** Start **

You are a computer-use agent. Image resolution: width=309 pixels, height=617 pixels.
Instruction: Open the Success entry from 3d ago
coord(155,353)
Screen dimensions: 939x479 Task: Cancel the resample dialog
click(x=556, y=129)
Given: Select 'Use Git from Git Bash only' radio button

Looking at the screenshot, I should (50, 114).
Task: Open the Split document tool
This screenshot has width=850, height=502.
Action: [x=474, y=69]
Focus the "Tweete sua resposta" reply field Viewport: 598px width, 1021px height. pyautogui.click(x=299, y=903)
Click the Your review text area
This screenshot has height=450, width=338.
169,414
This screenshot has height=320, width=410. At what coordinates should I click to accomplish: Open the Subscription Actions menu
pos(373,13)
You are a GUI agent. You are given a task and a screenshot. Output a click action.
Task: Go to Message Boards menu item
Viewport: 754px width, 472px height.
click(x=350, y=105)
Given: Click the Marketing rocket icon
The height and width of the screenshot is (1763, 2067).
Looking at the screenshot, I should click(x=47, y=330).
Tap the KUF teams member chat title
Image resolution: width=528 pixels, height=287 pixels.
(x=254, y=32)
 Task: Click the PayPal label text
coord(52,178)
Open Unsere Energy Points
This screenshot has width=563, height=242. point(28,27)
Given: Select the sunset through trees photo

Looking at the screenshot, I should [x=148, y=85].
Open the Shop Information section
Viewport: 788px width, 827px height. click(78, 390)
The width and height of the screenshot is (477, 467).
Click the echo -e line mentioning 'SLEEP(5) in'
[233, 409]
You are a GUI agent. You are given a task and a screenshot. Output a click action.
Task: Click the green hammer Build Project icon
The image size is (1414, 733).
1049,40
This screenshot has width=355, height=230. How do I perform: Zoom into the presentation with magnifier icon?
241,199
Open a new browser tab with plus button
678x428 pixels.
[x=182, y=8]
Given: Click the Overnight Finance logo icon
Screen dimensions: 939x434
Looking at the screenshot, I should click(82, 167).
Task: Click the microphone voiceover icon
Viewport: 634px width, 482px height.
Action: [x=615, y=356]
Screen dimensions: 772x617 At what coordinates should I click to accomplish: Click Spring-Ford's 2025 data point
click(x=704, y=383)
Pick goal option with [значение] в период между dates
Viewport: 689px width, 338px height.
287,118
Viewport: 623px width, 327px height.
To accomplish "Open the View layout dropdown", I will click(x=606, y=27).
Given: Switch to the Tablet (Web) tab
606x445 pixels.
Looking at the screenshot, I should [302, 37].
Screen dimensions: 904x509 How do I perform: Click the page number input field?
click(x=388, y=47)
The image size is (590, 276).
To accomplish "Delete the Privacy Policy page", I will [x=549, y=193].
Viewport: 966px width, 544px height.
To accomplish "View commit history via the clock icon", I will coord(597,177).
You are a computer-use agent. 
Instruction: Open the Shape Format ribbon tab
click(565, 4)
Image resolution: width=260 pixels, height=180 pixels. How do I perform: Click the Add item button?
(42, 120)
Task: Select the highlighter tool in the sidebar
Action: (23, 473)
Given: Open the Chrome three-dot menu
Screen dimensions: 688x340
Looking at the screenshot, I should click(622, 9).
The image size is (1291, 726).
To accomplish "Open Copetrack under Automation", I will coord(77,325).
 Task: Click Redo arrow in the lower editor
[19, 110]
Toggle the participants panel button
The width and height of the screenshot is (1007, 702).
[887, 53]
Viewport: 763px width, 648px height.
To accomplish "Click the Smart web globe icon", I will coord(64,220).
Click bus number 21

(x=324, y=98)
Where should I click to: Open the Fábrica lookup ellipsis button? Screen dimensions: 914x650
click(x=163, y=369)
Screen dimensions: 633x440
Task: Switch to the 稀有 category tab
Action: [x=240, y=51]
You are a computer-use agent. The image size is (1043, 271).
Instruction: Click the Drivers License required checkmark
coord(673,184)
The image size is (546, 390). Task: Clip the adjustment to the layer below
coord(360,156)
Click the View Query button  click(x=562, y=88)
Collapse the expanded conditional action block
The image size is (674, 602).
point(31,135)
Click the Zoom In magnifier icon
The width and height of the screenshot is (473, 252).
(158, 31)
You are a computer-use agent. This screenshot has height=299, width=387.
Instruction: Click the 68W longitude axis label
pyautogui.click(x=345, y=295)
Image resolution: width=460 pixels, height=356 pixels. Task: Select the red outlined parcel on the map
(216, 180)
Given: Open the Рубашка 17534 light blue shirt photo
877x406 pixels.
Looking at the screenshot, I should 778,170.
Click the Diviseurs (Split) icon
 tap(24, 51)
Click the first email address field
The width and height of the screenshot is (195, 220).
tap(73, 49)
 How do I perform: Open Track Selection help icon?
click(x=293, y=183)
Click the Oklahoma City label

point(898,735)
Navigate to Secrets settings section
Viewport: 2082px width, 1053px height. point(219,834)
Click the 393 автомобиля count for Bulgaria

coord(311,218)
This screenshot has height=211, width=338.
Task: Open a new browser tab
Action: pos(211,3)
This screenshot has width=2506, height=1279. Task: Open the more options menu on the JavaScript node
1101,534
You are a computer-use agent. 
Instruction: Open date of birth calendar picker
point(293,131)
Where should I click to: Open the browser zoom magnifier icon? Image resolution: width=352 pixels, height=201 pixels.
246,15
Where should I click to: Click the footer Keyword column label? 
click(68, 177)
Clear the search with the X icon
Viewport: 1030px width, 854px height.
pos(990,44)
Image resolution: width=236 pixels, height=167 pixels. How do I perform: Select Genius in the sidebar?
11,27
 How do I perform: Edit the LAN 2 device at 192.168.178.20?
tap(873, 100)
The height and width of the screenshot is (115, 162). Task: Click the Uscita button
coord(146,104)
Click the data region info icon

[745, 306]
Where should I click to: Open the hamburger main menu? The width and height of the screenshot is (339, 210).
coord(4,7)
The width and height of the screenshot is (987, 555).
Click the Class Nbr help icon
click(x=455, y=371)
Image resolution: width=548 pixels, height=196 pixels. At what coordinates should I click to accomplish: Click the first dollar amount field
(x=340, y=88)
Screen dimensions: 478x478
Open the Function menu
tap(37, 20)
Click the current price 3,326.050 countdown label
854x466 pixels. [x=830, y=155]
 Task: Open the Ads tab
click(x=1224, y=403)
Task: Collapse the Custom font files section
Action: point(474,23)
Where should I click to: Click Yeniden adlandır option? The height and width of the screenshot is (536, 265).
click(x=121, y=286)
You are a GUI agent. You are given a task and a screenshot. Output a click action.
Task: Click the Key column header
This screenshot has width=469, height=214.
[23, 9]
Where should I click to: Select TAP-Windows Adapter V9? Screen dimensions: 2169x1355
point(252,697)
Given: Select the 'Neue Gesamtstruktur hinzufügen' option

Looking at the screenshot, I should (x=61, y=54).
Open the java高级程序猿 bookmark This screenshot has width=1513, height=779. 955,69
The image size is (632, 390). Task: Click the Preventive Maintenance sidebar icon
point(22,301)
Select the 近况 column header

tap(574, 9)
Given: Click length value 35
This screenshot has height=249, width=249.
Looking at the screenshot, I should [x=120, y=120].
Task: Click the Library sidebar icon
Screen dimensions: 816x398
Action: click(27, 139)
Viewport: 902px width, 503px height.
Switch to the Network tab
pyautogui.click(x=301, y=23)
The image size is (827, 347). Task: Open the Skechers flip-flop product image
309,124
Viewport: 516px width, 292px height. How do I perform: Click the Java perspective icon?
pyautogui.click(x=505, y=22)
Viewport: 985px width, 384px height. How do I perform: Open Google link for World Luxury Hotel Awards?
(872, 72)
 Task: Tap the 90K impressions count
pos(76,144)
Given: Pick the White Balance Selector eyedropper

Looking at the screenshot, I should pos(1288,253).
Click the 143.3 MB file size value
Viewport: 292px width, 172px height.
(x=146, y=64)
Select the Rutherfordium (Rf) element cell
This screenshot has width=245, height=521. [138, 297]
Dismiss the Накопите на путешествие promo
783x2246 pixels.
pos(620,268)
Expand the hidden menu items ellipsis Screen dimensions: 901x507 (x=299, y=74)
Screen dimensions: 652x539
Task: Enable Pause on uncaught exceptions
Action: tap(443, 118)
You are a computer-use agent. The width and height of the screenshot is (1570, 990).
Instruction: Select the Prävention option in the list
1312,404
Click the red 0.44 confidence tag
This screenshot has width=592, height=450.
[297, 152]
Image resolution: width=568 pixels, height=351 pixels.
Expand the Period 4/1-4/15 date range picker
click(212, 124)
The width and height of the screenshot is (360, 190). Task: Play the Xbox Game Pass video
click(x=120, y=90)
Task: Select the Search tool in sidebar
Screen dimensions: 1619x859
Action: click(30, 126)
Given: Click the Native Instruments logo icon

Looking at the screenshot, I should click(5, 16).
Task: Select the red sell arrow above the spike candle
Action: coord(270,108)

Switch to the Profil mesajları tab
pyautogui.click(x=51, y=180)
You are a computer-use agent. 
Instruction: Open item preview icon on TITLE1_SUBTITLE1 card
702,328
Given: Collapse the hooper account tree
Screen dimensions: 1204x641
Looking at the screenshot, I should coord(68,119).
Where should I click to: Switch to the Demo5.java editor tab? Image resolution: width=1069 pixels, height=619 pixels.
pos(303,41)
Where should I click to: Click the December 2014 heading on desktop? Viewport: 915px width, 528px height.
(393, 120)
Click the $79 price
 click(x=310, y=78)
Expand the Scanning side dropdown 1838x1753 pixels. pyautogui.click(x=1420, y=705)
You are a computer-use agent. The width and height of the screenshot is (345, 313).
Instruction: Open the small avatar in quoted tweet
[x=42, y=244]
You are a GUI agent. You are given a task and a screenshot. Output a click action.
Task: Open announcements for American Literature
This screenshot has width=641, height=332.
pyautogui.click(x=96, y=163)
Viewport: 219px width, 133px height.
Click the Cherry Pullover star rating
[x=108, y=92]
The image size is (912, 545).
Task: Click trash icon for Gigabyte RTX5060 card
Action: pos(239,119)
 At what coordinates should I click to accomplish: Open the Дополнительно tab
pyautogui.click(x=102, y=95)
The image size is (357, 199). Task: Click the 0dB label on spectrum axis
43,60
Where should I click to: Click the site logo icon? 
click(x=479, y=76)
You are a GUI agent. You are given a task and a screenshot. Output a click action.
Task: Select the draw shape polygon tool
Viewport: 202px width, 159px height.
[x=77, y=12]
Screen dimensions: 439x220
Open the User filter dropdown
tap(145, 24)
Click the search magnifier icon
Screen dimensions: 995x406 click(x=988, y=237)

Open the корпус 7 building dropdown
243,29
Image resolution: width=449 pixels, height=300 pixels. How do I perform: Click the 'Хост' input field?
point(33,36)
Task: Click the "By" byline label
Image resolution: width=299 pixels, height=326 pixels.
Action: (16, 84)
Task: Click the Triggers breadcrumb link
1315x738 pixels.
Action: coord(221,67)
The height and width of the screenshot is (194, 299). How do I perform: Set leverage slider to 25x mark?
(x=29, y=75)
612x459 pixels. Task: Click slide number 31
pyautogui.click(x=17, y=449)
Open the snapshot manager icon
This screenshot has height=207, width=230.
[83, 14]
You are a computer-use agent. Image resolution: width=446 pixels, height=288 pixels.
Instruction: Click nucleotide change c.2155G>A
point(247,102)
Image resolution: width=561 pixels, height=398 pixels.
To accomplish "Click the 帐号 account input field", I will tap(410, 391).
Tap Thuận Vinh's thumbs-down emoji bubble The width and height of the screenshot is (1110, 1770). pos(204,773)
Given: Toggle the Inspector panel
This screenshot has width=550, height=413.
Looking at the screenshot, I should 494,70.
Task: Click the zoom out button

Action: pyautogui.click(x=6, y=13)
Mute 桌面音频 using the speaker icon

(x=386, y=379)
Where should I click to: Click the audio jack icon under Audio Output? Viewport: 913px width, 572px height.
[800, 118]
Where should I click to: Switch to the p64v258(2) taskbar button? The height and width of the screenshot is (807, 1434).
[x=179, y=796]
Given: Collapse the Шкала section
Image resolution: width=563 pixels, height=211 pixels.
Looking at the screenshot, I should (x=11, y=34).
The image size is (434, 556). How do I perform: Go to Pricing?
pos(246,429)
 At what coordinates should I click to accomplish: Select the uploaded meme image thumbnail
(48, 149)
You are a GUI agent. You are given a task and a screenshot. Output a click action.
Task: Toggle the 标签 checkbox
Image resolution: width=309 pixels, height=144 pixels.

** End **

• [Do this]
Could you copy out word for word the rows from the very first line through the line that contains "click(x=556, y=129)", with both of those lines included?

• [The response]
You are a computer-use agent. Image resolution: width=309 pixels, height=617 pixels.
Instruction: Open the Success entry from 3d ago
coord(155,353)
Screen dimensions: 939x479 Task: Cancel the resample dialog
click(x=556, y=129)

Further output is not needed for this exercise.